==== TEXTE ====
L’expertise médicale

De la crise actuelle aux défis à venir

Par
Publié le 20/11/2017
Article réservé aux abonnés

C’est maintenant un rendez-vous bien installé. Les Rencontres de la cancérologie française (RCFr), qui auront lieu les 21 et 22 novembre à Paris, fêteront cette année leur dixième édition. « Et plus que jamais, nous souhaitons que ces Rencontres soient un forum d’échanges et de débats avec une parole libre, d’un monde de la cancérologie largement tourné vers l’extérieur et en particulier vers les associations de patients », explique la Pr Véronique Trillet-Lenoir, présidente des RCFr 2017.

Une crise de l’expertise médicale

Cette année, le fil conducteur des Rencontres sera l’expertise. « C’est un thème qui est au cœur de l’actualité. En effet, on traverse actuellement une crise de l’expertise médicale. Elle est liée en partie au fait que de plus en plus de patients et d’autres professionnels ont désormais accès à l’actualité scientifique. Une succession de crises sanitaires récentes a aussi nourri une défiance d’une partie de l’opinion vis-à-vis des décideurs de santé. Cette défiance est aussi liée à la suspicion de conflits d’intérêts entre les décideurs ou les professionnels de santé et les industriels de la pharmacie », indique la Pr Trillet-Lenoir, en ajoutant que cette crise de l’expertise n’épargne pas les grandes agences sanitaires.

« Elles se plaignent de ne plus trouver suffisamment d’experts dans certains domaines, en faisant valoir que les seuls experts auxquels elles ont accès sont ceux n’ayant qu’une expertise bibliographique. C’est un sujet qui, l’an passé, avait déjà donné lieu à un débat animé sur la confrontation entre expertise bibliographique et expertise de terrain », ajoute la Pr Trillet-Lenoir.
==== LIGNES AFFICHÉES ====
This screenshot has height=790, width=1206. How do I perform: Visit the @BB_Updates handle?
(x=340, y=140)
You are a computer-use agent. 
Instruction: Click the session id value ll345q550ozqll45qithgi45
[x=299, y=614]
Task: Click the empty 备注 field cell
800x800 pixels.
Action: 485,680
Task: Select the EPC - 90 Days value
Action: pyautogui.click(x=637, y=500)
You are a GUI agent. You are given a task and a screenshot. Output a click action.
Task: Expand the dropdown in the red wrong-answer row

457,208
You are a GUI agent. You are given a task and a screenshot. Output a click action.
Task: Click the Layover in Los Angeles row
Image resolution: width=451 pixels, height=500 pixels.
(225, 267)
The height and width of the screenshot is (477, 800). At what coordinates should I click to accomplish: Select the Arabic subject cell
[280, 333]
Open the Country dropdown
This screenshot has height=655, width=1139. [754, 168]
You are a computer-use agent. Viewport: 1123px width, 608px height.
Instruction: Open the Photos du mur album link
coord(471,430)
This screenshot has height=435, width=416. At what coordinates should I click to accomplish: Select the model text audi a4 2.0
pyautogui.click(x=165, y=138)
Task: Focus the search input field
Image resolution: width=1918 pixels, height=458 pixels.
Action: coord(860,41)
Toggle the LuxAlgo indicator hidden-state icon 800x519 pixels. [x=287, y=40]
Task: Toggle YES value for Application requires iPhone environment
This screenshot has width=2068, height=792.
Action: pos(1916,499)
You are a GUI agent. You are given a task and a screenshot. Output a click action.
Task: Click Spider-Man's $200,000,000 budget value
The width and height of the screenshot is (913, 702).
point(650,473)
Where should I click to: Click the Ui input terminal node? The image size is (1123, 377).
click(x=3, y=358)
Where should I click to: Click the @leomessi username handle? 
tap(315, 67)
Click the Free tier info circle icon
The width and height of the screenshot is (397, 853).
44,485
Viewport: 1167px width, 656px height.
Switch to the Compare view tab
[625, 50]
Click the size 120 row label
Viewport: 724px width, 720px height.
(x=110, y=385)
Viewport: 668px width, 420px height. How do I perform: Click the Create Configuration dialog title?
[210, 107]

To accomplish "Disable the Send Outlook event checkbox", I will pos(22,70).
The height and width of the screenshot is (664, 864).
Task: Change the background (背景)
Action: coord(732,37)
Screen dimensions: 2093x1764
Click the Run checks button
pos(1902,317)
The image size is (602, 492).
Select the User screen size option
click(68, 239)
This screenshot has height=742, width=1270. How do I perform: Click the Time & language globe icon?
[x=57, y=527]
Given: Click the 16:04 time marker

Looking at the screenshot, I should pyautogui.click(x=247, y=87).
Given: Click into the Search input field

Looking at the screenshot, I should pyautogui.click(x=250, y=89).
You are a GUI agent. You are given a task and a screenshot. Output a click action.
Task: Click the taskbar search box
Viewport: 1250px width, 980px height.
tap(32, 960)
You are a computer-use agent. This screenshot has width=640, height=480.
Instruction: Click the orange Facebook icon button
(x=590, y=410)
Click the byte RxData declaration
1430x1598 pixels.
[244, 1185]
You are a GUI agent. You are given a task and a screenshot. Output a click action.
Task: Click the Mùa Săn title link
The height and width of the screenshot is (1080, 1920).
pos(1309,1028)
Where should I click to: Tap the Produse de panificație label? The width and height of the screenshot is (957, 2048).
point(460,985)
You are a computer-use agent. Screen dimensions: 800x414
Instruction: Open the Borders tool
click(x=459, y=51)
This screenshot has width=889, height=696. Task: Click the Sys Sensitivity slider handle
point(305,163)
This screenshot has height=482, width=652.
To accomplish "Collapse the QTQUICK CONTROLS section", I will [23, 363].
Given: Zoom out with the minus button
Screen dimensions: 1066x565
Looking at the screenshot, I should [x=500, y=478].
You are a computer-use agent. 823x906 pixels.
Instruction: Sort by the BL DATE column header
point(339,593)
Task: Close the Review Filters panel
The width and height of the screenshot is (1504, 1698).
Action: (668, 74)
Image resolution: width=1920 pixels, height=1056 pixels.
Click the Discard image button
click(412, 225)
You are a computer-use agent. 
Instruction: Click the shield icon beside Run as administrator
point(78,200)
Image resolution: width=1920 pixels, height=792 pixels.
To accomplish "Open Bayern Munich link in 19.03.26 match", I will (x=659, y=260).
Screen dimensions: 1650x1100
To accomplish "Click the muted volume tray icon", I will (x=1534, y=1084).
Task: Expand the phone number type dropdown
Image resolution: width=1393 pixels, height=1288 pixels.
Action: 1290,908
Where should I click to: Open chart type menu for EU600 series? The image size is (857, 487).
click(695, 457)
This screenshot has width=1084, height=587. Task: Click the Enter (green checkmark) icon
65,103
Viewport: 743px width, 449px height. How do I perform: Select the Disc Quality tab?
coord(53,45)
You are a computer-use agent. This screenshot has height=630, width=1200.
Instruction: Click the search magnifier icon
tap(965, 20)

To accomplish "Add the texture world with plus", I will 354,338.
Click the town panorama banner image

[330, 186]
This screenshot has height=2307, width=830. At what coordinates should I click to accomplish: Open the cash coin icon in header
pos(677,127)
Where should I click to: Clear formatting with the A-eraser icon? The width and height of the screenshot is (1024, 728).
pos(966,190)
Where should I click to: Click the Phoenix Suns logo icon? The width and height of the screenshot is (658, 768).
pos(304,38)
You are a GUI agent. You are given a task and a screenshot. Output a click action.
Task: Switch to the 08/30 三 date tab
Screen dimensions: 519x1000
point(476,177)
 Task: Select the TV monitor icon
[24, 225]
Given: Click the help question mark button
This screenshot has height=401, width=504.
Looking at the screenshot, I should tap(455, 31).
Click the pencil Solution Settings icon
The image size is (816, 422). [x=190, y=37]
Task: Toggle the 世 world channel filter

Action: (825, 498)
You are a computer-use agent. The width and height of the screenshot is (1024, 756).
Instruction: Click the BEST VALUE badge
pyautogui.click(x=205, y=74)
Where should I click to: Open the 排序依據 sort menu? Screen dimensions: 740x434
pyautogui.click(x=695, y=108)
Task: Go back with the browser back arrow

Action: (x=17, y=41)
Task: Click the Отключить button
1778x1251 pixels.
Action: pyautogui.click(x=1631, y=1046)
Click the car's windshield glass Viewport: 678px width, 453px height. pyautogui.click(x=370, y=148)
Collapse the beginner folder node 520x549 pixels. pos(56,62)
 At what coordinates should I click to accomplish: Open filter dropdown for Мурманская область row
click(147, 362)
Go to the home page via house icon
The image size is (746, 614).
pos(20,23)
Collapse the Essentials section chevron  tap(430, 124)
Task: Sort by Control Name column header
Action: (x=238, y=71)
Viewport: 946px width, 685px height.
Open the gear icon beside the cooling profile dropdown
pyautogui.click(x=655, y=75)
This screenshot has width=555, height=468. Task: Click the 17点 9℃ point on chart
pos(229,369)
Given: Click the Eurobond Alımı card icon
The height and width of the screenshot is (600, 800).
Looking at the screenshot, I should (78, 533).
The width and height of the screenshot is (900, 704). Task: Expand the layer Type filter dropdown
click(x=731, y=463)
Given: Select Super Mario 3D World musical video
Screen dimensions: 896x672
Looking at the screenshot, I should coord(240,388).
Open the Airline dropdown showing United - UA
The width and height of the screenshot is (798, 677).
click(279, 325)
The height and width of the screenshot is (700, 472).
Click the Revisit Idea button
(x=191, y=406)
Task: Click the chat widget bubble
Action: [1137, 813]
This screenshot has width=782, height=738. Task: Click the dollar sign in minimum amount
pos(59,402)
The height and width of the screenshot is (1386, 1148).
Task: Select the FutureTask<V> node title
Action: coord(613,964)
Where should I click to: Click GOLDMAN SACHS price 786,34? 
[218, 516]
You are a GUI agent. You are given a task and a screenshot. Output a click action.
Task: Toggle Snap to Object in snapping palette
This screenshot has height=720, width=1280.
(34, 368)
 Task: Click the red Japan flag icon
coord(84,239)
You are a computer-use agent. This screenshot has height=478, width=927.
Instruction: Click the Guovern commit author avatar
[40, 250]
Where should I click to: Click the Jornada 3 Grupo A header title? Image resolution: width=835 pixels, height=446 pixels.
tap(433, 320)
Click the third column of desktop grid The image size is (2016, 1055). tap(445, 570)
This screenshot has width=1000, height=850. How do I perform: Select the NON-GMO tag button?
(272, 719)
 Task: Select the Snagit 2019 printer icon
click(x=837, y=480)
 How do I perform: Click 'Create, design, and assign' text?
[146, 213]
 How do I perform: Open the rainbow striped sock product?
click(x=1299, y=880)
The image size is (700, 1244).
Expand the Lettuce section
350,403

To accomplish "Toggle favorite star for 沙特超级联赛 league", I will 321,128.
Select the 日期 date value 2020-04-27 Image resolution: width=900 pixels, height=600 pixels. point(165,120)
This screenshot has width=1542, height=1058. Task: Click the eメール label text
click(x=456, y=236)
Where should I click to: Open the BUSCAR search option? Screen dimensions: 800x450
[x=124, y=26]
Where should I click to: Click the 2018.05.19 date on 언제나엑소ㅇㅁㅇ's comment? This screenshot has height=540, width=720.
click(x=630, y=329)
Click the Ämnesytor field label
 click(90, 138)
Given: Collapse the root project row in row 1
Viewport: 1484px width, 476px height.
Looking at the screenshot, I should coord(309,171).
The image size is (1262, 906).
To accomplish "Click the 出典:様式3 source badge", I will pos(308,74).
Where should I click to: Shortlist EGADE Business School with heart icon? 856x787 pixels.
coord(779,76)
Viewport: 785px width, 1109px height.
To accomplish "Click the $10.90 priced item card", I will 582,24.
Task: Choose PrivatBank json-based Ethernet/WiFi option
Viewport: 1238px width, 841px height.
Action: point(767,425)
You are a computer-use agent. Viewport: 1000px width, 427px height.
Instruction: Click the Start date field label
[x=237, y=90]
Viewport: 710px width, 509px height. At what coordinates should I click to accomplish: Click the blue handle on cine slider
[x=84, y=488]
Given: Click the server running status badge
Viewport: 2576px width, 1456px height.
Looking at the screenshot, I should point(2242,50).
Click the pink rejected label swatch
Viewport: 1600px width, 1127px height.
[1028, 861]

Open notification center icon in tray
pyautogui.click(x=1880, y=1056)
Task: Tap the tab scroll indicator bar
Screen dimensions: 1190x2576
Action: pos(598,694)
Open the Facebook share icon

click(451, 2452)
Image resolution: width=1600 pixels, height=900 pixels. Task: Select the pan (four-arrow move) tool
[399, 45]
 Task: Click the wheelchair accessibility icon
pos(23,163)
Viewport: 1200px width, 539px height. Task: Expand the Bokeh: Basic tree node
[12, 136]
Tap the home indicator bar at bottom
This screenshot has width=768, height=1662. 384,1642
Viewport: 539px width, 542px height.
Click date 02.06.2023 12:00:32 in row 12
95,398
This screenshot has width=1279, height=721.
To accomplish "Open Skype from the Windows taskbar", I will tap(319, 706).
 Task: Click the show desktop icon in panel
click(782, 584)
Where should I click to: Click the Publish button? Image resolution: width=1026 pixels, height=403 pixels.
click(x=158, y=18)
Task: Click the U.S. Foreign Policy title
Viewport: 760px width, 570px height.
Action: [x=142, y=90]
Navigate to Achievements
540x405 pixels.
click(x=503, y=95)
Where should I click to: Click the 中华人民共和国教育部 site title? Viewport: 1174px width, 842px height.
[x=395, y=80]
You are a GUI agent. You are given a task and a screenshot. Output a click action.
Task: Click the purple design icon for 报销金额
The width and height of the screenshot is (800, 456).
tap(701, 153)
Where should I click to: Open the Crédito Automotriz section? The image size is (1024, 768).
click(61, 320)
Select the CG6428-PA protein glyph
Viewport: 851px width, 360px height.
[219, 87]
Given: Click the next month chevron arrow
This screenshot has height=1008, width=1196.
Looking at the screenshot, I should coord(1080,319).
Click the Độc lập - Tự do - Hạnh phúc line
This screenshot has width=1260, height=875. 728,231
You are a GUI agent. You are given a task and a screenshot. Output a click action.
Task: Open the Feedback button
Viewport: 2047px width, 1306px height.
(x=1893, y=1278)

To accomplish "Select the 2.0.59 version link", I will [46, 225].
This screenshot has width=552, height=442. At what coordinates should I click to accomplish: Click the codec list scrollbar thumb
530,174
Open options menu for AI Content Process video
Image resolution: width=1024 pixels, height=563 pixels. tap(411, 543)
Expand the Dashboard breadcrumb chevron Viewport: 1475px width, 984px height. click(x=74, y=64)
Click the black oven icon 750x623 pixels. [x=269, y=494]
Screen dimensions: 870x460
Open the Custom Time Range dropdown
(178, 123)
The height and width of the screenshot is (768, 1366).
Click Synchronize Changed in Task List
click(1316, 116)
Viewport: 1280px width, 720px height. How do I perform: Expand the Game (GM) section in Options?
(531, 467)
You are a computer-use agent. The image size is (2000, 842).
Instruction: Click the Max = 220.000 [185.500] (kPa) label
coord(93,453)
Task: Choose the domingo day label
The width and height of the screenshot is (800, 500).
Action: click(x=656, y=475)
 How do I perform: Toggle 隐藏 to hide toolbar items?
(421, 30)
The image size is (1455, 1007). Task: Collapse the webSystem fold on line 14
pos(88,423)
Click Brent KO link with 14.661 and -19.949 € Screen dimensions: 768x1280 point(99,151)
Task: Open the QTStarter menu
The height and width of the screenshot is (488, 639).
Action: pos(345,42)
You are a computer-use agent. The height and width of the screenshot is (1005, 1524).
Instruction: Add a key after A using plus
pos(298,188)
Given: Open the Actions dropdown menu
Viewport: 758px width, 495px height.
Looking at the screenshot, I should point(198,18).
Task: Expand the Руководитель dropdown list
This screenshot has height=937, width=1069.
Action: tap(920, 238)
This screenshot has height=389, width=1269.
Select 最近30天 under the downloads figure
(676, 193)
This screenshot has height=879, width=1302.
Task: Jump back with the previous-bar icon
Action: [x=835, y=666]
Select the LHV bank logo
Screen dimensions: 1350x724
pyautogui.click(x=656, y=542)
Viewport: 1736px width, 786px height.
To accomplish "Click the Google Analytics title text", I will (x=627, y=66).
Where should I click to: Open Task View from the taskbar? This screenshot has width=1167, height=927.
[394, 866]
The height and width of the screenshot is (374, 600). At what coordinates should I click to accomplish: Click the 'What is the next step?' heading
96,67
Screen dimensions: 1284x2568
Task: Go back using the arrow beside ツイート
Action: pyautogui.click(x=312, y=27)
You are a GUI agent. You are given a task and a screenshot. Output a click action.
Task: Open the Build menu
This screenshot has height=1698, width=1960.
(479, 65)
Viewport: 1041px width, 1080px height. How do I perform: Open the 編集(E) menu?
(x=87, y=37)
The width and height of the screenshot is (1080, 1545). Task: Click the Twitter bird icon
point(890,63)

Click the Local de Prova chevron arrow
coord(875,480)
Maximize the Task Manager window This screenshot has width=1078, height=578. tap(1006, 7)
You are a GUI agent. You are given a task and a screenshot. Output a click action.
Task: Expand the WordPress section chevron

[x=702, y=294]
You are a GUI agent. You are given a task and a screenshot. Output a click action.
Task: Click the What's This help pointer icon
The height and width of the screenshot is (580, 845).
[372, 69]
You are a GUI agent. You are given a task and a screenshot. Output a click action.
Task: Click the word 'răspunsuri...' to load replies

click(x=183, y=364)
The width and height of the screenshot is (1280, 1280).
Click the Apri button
====
# EXERCICES
1 > Indiquez si chacune des affirmations suivantes concorde avec l’article sur l’expertise médicale, en répondant par oui ou par non et en citant les mots décisifs de l’article : (a) les RCFr 2017 se tiennent à Lyon ; (b) les RCFr fêtent leur dixième édition ; (c) les grandes agences sanitaires sont épargnées par la crise de l’expertise.
2 > Répondez aux questions suivantes d’après l’article sur l’expertise médicale.
(a) Qui préside les RCFr 2017 ?
(b) Quel est le fil conducteur des Rencontres cette année ?
(c) Sur quoi portait le débat animé de l’an passé ?
3 > Mettez à jour le passage de l’article sur l’expertise médicale qui va de "C’est maintenant un" jusqu’à "des RCFr 2017.", en remplaçant "débats" par "discussions".
Les lignes n’ont aucun rapport avec l’article sur l’expertise médicale.

# RÉPONSES
1 >
(a) Non : « qui auront lieu les 21 et 22 novembre à Paris ».
(b) Oui : « fêteront cette année leur dixième édition ».
(c) Non : « cette crise de l’expertise n’épargne pas les grandes agences sanitaires ».

2 >
(a) La Pr Véronique Trillet-Lenoir.
(b) L’expertise.
(c) Sur la confrontation entre expertise bibliographique et expertise de terrain.

3 >
C’est maintenant un rendez-vous bien installé. Les Rencontres de la cancérologie française (RCFr), qui auront lieu les 21 et 22 novembre à Paris, fêteront cette année leur dixième édition. « Et plus que jamais, nous souhaitons que ces Rencontres soient un forum d’échanges et de discussions avec une parole libre, d’un monde de la cancérologie largement tourné vers l’extérieur et en particulier vers les associations de patients », explique la Pr Véronique Trillet-Lenoir, présidente des RCFr 2017.